» ПРЕДОСТАВЛЕННЫЙ ФРАГМЕНТ
▼▼▼

МОСКОВСКИЙ ПОХОД

МОСКОВСКИЙ ПОХОД

Весть об исходе из-за рубежа «Дмитрия» произвела на народ сильное впечатление. Но чуда не произошло.

«Царьку», а вернее, Заруцкому и Меховецкому понадобилось не менее двух-трех месяцев, чтобы сформировать новую повстанческую армию.

Наталкиваясь на трудности с набором войск внутри страны, повстанцы продолжали хлопотать о найме солдат за рубежом. Приглашая наемных солдат из Речи Посполитой, Лжедмитрий II обещал платить им вдвое и втрое больше, чем они получали на родине. Рассылкой грамот ведал пан Меховецкий.

На первых порах призывы Лжедмитрия II находили наибольший отклик среди низов. Под знаменами «Дмитрия» собрался «люд гулящий, люд своевольный… то и молодцы: якийсь наймит з Мстиславля до него пришел».

Самозванцу удалось завербовать в свое войско не более тысячи наемных солдат. Ситуация стала меняться после того, как Сигизмунд III в июле 1607 г. нанес решительное поражение мятежным магнатам и шляхте. В стране появилось много солдат, готовых продать свое оружие всем, кто может заплатить.

Собрав войско, самозванец выступил на помощь Болотникову и «Петру», осажденным в Туле.

Осада Тулы привела к тому, что повстанческое движение лишилось руководящего центра. В то же время город сковал основные силы армии Шуйского. Это позволило Лжедмитрию II начать поход на Москву.

10 сентября 1607 г. «вор» покинул Стародуб и через пять дней прибыл в Почеп. Местное население приняло «царя» с радостью. 20 сентября войско выступило к Брянску, но на первом же привале в лагерь Лжедмитрия II явился из Брянска гонец, сообщивший, что царский воевода Михаил Кашин неожиданно напал на брянскую крепость, сжег ее и ушел прочь.

При «стародубском воре», видимо, не было никого из знатных дворян. Во всяком случае, в дни похода под Брянск «вор» послал в погоню за Кашиным «с московским людом боярина своего Хрындина». «Боярин» Другой Тимофеевич Рындин был дьяком Лжедмитрия I.

Кроме Рындина, в думе самозванца сидели украинский казак Иван Заруцкий и сын боярский Гаврила Веревкин.

Поход Лжедмитрия II напомнил ветеранам о временах их наступления на Москву под знаменами Отрепьева весной 1605 г. На всем пути население встречало «Дмитрия» с воодушевлением. «Из Брянска, — отметили современники, — все люди вышли вору навстречу», приветствуя его как истинного государя.

Лжедмитрий II столкнулся с теми же затруднениями, что и Отрепьев в начале московского похода. У него не было денег в казне, чтобы расплатиться с наемниками.

26 сентября, записал в дневнике один из наемных командиров, «наше войско рассердилось на царя за одно слово, взбунтовалось и, забрав все вооружение, ушло прочь».

Мятеж произошел, видимо, к ночи. Под утро Лжедмитрий II явился к войску, успевшему уйти на три мили от лагеря.

После долгих уговоров ему удалось «умилостивить» наемников.

11 октября 1607 г. Лжедмитрий II торжественно вступил в Козельск, 16 октября прибыл в Белев, намереваясь пробиться к осажденной Туле. Но наступление на Тулу началось слишком поздно.

▲▲▲

» ПРЕДСТАВЛЕННЫЕ СВЕДЕНИЯ
▼▼▼

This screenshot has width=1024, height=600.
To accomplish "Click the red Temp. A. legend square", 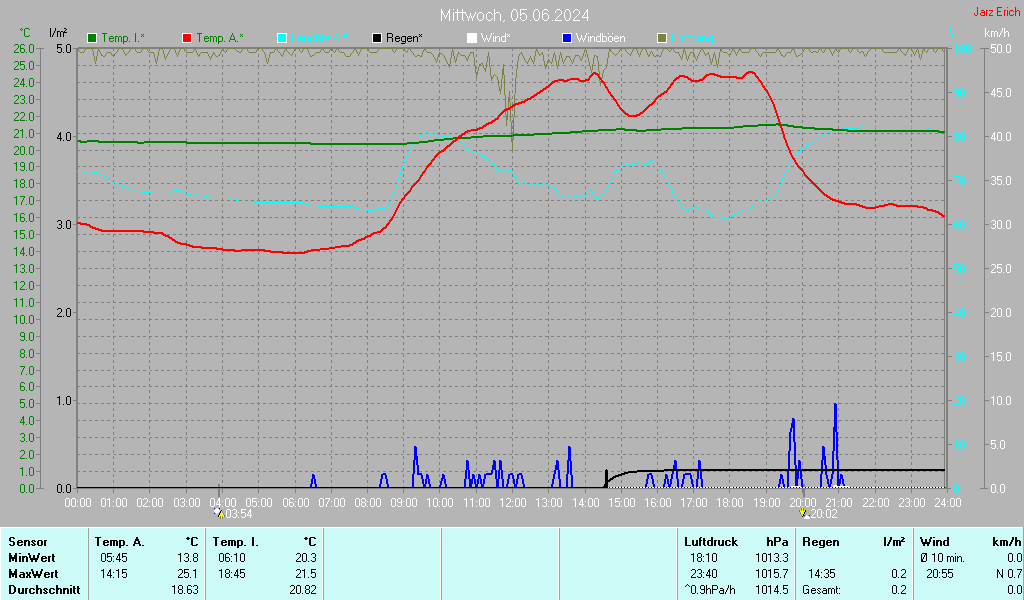I will [187, 38].
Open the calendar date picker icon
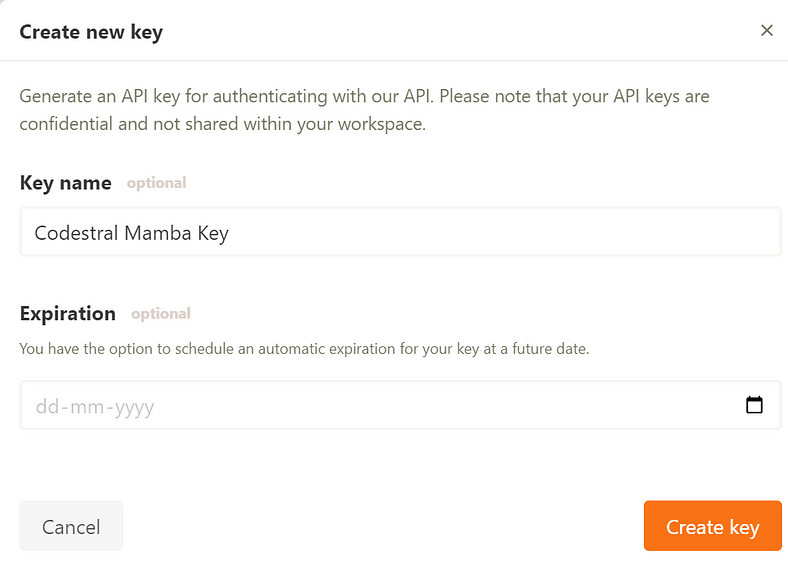 (x=754, y=405)
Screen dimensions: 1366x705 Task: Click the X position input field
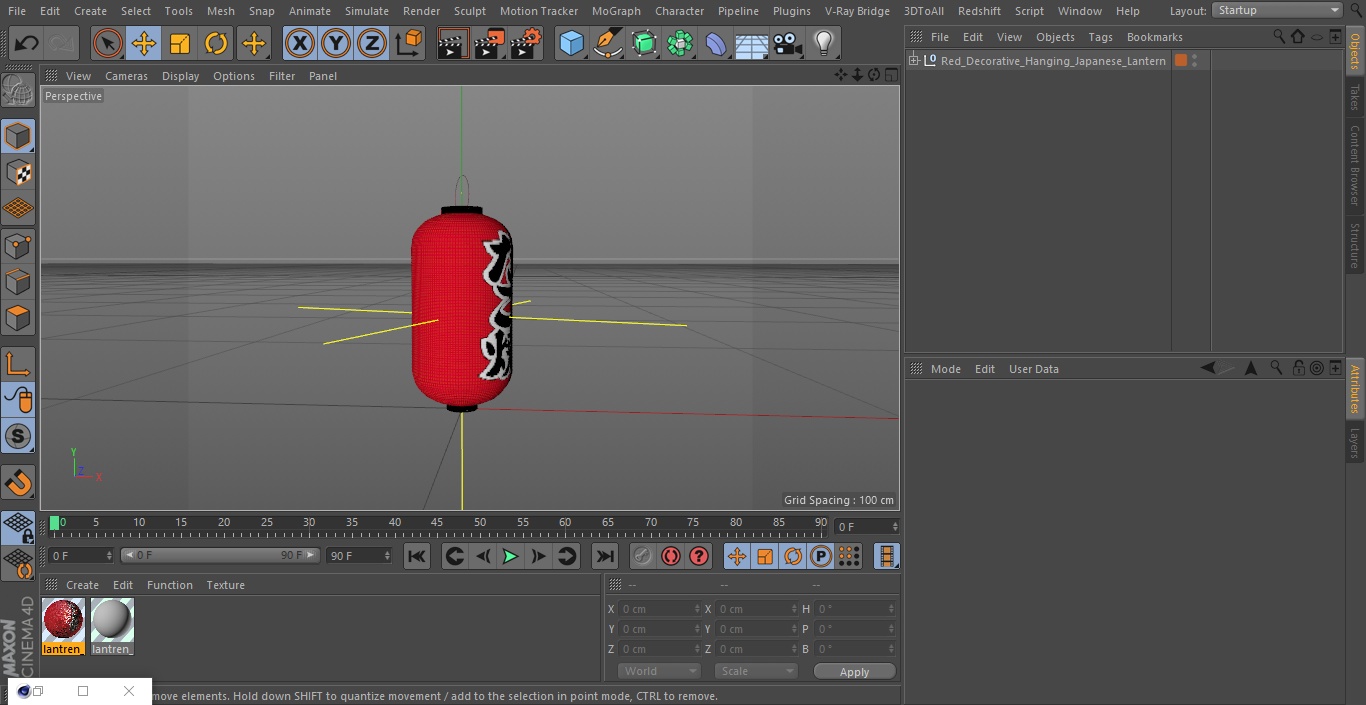point(657,609)

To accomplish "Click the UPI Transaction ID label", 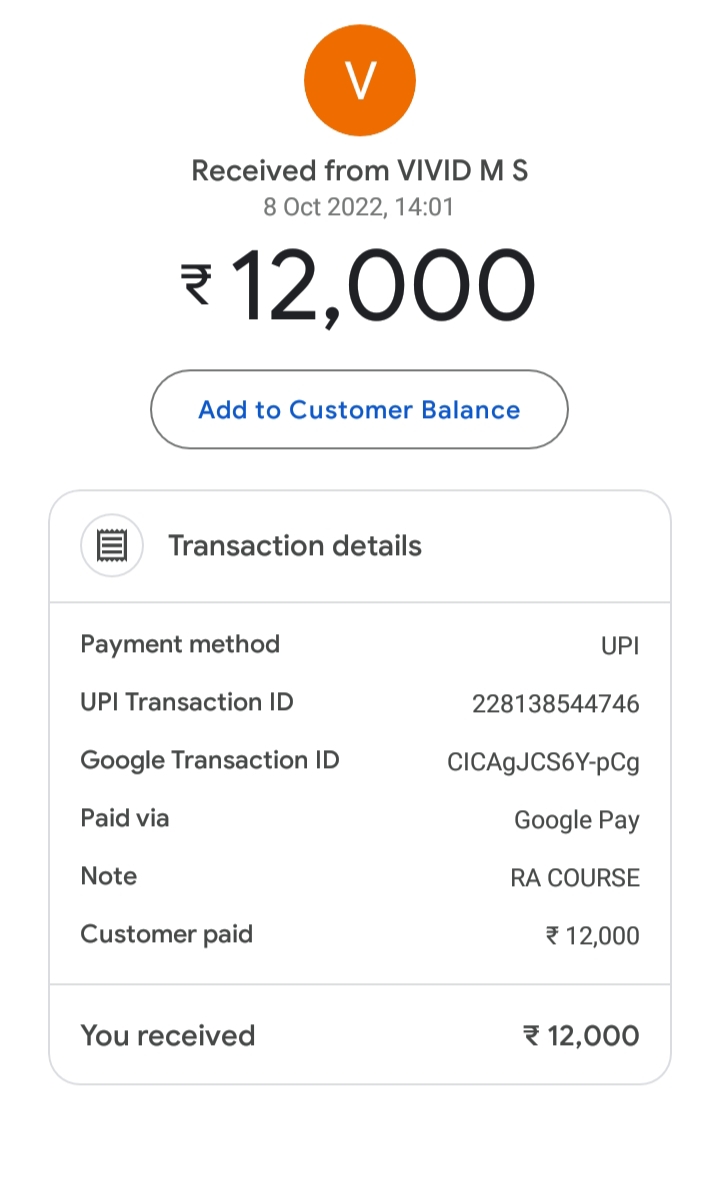I will click(187, 702).

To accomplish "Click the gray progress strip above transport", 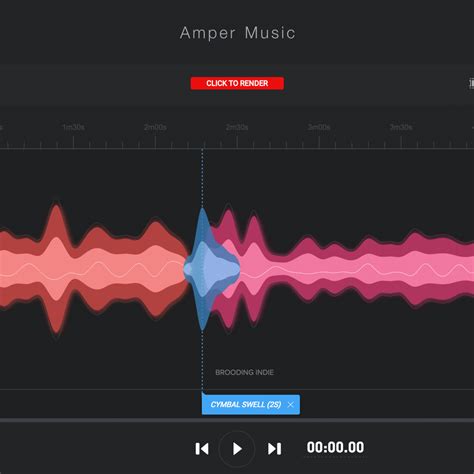I will [x=237, y=420].
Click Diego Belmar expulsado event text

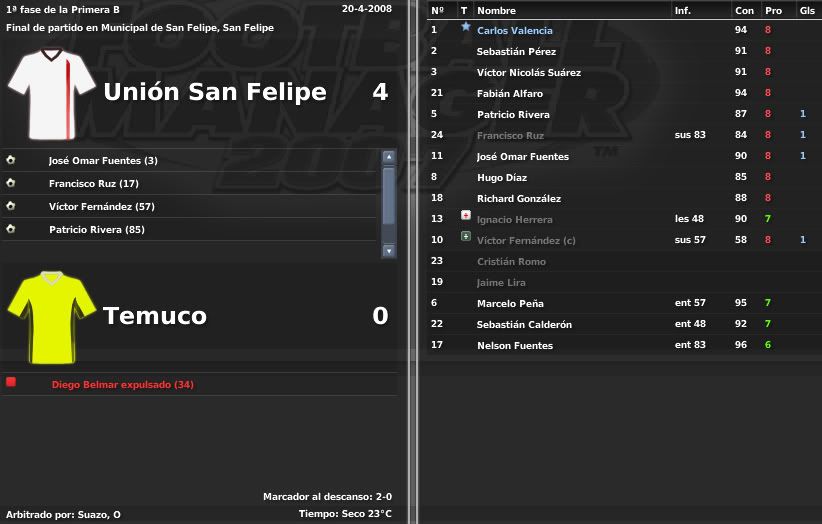pos(123,385)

▲▲▲

» ЧТО НУЖНО СДЕЛАТЬ
1. Кто, согласно фрагменту о московском походе, ведал рассылкой грамот?
2. Перепишите из фрагмента о московском походе всё от слов «Осада Тулы привела» вплоть до слов «боярский Гаврила Веревкин.».
Пользуйтесь исключительно фрагментом о московском походе.

» НАБОР ОТВЕТОВ
1. Пан Меховецкий.

2.
Осада Тулы привела к тому, что повстанческое движение лишилось руководящего центра. В то же время город сковал основные силы армии Шуйского. Это позволило Лжедмитрию II начать поход на Москву.

10 сентября 1607 г. «вор» покинул Стародуб и через пять дней прибыл в Почеп. Местное население приняло «царя» с радостью. 20 сентября войско выступило к Брянску, но на первом же привале в лагерь Лжедмитрия II явился из Брянска гонец, сообщивший, что царский воевода Михаил Кашин неожиданно напал на брянскую крепость, сжег ее и ушел прочь.

При «стародубском воре», видимо, не было никого из знатных дворян. Во всяком случае, в дни похода под Брянск «вор» послал в погоню за Кашиным «с московским людом боярина своего Хрындина». «Боярин» Другой Тимофеевич Рындин был дьяком Лжедмитрия I.

Кроме Рындина, в думе самозванца сидели украинский казак Иван Заруцкий и сын боярский Гаврила Веревкин.